With New Zealanders buying more SUVs and particularly compact SUVs, it comes as no surprise that two new models with the potential to grab sales will soon hit showroom floors, Ford's Kuga in November, and Nissan's smaller Juke by January 2012.
Our first Juke shipment rolls from the Sunderland, UK factory this month, the three square-kilometre site manufacturing 800 Juke alongside 1200 Qashqai each day on two shifts, as I recently discovered.
That's 53 examples of the funky compact SUV each hour, painted bodies in batches of 30 per colour rolling above us as we approach the factory line. Batch painting is better for the environment - "there's less flushing of gunge, less use of solvent" says final assembly production manager Andy Drake, "It's cost efficient," a factor vital to a UK factory competing with cheap labour overseas.

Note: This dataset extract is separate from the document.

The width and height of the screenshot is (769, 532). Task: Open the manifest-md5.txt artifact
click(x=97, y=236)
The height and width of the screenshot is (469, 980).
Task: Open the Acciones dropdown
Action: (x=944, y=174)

A kit box unique to the car follows it down the line, with parts allocated for a carefully measured 70 seconds of work per job. This is low-cost automation. Equipment like the shuttle used to slide through the door to bolt in parts then slide out ready for the next car is built here in the workshops from materials salvaged from earlier tasks.
These guys work in tight teams each with a supervisor and take a personal interest in building to a quality standard; "our philosophy is we don't pass defects on to the customer - and the customer is the next zone on the line."